*WORK ORDER*
An exact copy of the lines from the one containing "Click the Go back home legend label" through the last line below is required; include both of those lines and no others.

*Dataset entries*

[Start of Attachment]

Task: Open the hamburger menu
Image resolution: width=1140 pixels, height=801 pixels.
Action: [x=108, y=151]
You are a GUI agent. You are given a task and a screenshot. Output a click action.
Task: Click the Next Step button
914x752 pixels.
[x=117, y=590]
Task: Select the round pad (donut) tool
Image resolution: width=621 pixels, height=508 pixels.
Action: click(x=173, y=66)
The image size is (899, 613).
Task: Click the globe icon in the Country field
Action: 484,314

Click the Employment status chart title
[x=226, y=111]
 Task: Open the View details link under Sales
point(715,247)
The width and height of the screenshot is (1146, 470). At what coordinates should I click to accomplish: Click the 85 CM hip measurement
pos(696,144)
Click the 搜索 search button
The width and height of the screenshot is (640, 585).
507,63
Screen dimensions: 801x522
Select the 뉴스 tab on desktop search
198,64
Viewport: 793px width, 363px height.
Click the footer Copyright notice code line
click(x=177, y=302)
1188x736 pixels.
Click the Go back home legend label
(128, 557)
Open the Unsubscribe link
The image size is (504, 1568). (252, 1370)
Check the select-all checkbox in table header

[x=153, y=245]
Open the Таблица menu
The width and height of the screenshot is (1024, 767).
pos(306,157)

[End of Attachment]

*RESPONSE FOR THIS EXERCISE*
Click the Go back home legend label
(128, 557)
Open the Unsubscribe link
The image size is (504, 1568). (252, 1370)
Check the select-all checkbox in table header

[x=153, y=245]
Open the Таблица menu
The width and height of the screenshot is (1024, 767).
pos(306,157)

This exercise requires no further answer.